The ALJ did not reject Dr. Blasier's opinions, but relied upon them, along with other medical opinions, to conclude that the claimant does experience left upper extremity pain and discomfort and that she is unable to perform her past relevant work as a nurse's aid because of this condition. However, the ALJ concluded that Baker was not disabled from performing other sedentary work. Thus, there is no merit to Baker's first argument that the ALJ improperly discounted the medical opinions of the plaintiff's "treating and examining physicians."
The claimant next argues that the ALJ improperly discredited Baker's complaints of pain. Credibility determinations regarding a claimant's subjective complaints rest with the ALJ. See Siterlet v. Secretary of Health and Human Servs., 823 F.2d 918, 920 (6th Cir.1987) (per curiam). In determining whether a claimant suffers from debilitating pain, the two part test in Duncan v. Secretary of Health and Human Servs., 801 F.2d 847, 853 (6th Cir.1986), applies. After the ALJ applied the relevant factors as set forth in Duncan, the ALJ found that the claimant's testimony concerning her objective complaints of pain was exaggerated and not credible. The ALJ also considered Baker's household and social activities in evaluating her complaints of disabling pain. This was appropriate, as a matter of law. See Bogle v. Sullivan, 998 F.2d 342, 348 (6th Cir.1993). Based on the claimant's testimony, documentation of Baker's ability to perform certain functions around her home, the medical evidence, and the ALJ's own observations, the ALJ properly found that the second prong of the Duncan test had not been met. Thus, the ALJ's resolution of this issue is supported by substantial evidence.
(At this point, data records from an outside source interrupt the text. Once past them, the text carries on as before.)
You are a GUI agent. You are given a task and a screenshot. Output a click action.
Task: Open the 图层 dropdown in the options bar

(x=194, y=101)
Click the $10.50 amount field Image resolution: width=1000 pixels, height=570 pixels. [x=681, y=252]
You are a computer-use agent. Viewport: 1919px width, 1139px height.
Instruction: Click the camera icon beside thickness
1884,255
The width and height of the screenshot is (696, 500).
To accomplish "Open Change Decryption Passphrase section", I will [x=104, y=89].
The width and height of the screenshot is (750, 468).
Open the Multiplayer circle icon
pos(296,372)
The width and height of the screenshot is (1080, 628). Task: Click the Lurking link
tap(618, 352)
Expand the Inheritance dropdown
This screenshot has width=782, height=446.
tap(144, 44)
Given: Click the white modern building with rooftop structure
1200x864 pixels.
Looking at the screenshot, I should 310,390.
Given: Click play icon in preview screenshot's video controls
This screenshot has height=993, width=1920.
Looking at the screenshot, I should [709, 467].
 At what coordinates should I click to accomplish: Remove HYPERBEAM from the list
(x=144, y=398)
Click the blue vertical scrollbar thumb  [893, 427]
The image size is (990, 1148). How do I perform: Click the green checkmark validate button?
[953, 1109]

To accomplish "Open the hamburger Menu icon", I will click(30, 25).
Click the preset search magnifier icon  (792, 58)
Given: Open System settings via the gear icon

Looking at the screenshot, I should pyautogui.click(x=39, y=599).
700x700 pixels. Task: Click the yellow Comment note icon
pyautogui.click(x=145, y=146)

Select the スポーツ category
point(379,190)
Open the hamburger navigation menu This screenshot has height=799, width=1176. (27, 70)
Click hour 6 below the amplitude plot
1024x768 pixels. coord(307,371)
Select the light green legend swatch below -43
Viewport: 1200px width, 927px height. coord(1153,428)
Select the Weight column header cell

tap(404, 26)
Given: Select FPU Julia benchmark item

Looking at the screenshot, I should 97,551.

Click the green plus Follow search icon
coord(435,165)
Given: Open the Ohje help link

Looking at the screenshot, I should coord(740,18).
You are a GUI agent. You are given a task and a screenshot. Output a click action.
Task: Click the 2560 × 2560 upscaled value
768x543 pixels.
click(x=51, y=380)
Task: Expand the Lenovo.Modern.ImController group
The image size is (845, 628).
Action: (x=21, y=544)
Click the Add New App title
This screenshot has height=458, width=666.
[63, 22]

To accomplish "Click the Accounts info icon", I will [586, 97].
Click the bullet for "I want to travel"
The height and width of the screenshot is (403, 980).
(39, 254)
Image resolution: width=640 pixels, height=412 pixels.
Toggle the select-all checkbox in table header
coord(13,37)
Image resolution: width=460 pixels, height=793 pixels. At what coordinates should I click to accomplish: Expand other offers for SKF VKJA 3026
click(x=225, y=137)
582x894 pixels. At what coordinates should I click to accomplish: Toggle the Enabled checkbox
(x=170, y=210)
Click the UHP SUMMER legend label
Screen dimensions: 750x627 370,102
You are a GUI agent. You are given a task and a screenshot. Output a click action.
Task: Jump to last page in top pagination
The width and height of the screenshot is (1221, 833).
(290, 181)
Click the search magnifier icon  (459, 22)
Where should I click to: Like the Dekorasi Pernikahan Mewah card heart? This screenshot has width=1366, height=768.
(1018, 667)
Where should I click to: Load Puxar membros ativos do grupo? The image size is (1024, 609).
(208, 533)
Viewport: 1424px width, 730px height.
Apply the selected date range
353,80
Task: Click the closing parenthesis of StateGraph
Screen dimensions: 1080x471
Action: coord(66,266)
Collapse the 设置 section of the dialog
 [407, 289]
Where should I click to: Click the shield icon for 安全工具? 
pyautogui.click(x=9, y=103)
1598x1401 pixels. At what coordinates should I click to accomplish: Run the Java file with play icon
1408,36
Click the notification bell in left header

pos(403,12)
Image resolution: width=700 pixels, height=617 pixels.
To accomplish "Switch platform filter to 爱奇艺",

Baker's last argument is that the hypothetical questions posed to the VE were not proper and complete. A VE's testimony must be based on a hypothetical question which accurately portrays the claimant's physical and mental impairments. Varley v. Secretary of Health and Human Servs., 820 F.2d 777, 779 (6th Cir.1987). However, a hypothetical question is not erroneous where at least one doctor substantiates the information contained therein. Hardaway v. Secretary of Health and Human Servs., 823 F.2d 922, 927-28 (6th Cir.1987) (per curiam). Moreover, there is no requirement that the ALJ's hypothetical question to the VE reflect the claimant's unsubstantiated complaints. Id.
The VE testified that, "[I]f someone is in moderate to moderately severe pain the majority of the time, in my opinion, they would have difficulty even performing these [sedentary] jobs" (App. 40). However, VEs are not to be consulted for their medical expertise as to a claimant's severity of pain and it is the Secretary's responsibility to determine what a claimant's impairments and limitations are. Cook v. Heckler, 739 F.2d 396, 399 (8th Cir.1984). The ALJ properly relied on the opinion of Dr. Blasier, that Baker suffered from moderate to moderately severe pain only when she attempted to mobilize or elevate her left upper extremity. Thus, the ALJ properly relied on the medical evidence of record to form an accurate and complete question to the VE portraying Baker's limitations.
Substantial evidence supports the ALJ's ultimate determination that Baker is not disabled. Accordingly, we affirm the district court's judgment.